Machine Learning Models for Nitrogen Footprint Reduction
About Our Client
The Client is a global provider of gas turbine solutions designed to reduce the environmental impact of fossil fuels.
Challenge to Minimize the Nitrogen Footprint of Gas Turbines
The Client wanted to minimize the nitrogen oxide (NOx) emissions of its popular gas turbine solutions by determining their optimal operating conditions (e.g., constant vs. changing load, various fuel compositions). To find dependencies between these factors and determine how they affect the turbines’ nitrogen footprint, the Client decided to utilize machine learning (ML) technology.
The company chose ScienceSoft as a reliable provider of data science and machine learning services with a solid oil and gas industry background.
Developing 3 Different ML Models to Address Turbine Data Complexity
ScienceSoft’s Senior Data Scientist analyzed the data sets provided by the Client. The data included turbine telemetry (e.g., rotation speed, load, fuel consumption, temperature) and NOx emission data. Our expert started with explorative data analysis (EDA) and identified the following trends in the data:
- Possible time-series, non-linear, and long-term dependencies between telemetry variables and emission values (e.g., emission volume growth proportional to fuel consumption increase).
- Substantial volume of outliers and noisy data (e.g., a sudden spike in turbine temperature or random fluctuations in emission values).
Since the data was complex and diverse, our expert proposed developing three different ML models, each optimized for a particular dependency type. This way, the Client would be able to test all three models on the actual turbine data from its own facilities and pick the most fitting one.
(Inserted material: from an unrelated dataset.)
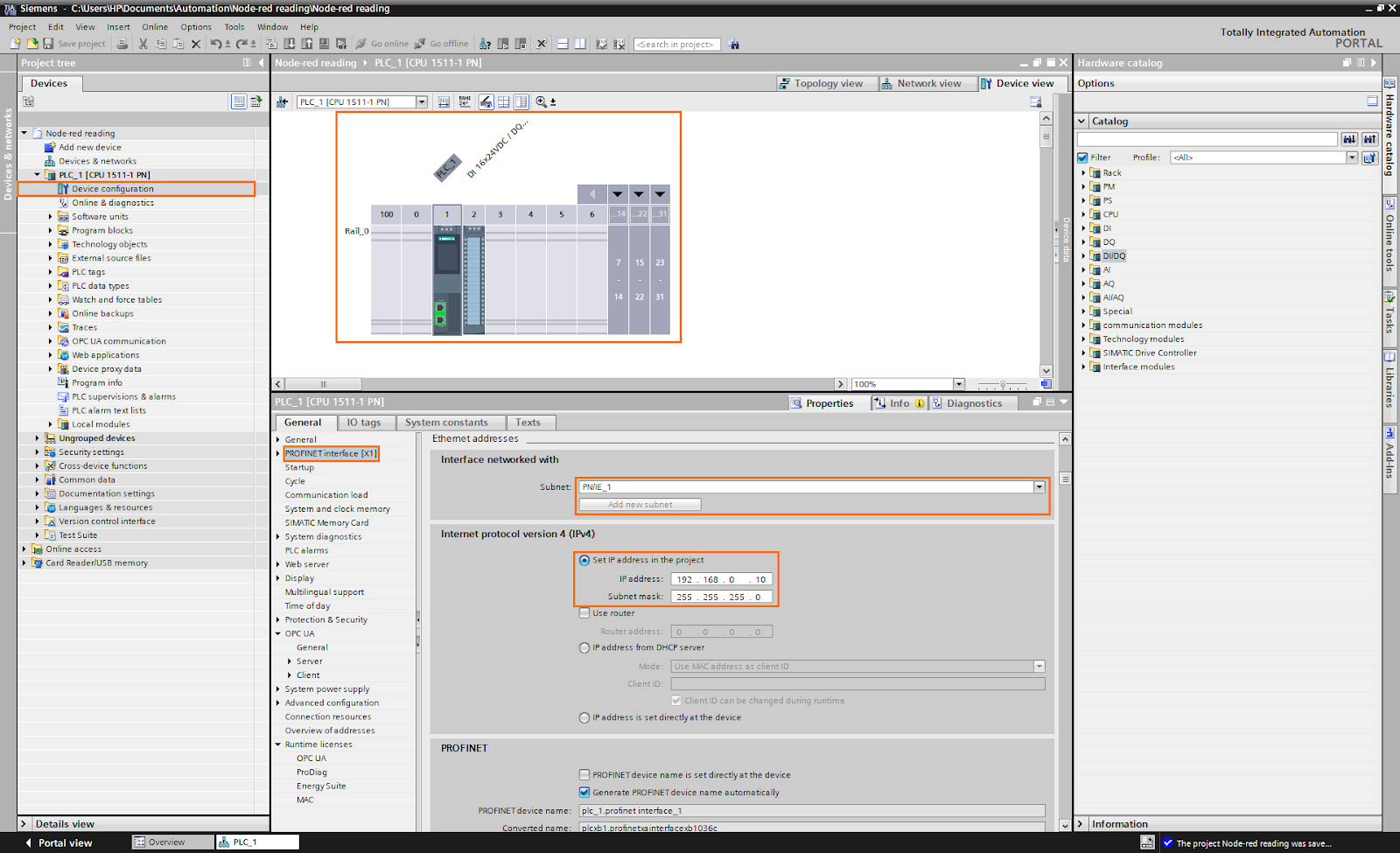Click the zoom magnifier icon in device view
The width and height of the screenshot is (1400, 853).
coord(542,102)
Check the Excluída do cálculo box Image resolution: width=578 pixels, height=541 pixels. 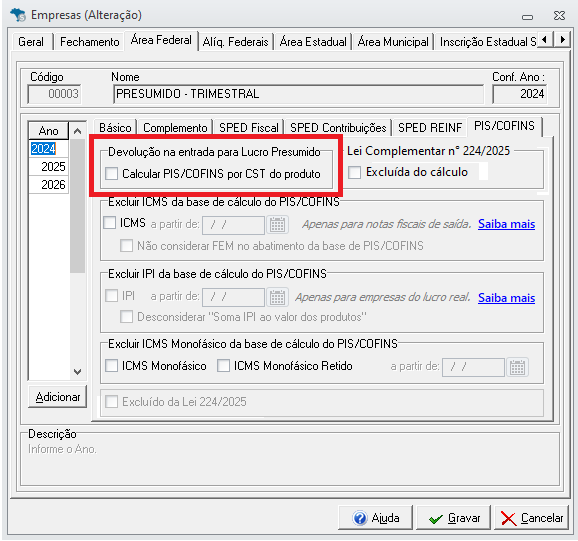[x=355, y=172]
The Client approved this approach, and our data scientist proceeded with building the following models:
XGBoost model
This model identifies complex non-linear relationships among variables. For instance, a change in turbine temperature may not trigger a proportional shift in emission values.
Recurrent neural network (RNN) model
The RNN model is optimal for capturing time-series dependencies. For example, it can analyze how the fluctuations in hourly fuel consumption rates affect NOx emissions over time.
While creating the model, our expert performed cross-validation of time-series data to avoid model overfitting (when the model memorizes the training data and performs poorly on different data sets) and underfitting (when a model is too simple to identify dependencies).
Long short-term memory (LSTM) model
The LSTM model was developed as an advanced option of the RNN model to discover long-term dependencies in the data. For example, how the air-pressure ratio of the turbine at a certain point in time will influence NOx emission values at a later date.
Our expert optimized all three models to efficiently handle irregular and unexpected variables caused by outliers and noisy data.
3 Machine Learning Models Ready Within 2 Months
Within two months, the Client received three ML models (XGBoost, RNN, and LSTM) for identifying complex dependencies between gas turbine operating conditions and their nitrogen emissions. The Client appreciated the comprehensive approach of our data scientist and his dedication to tailoring the models to the turbine data peculiarities.
The Client proceeded to deploy all three ML models in its IT infrastructure to continue nitrogen emissions research and reduce the nitrogen footprint of its gas turbine solutions.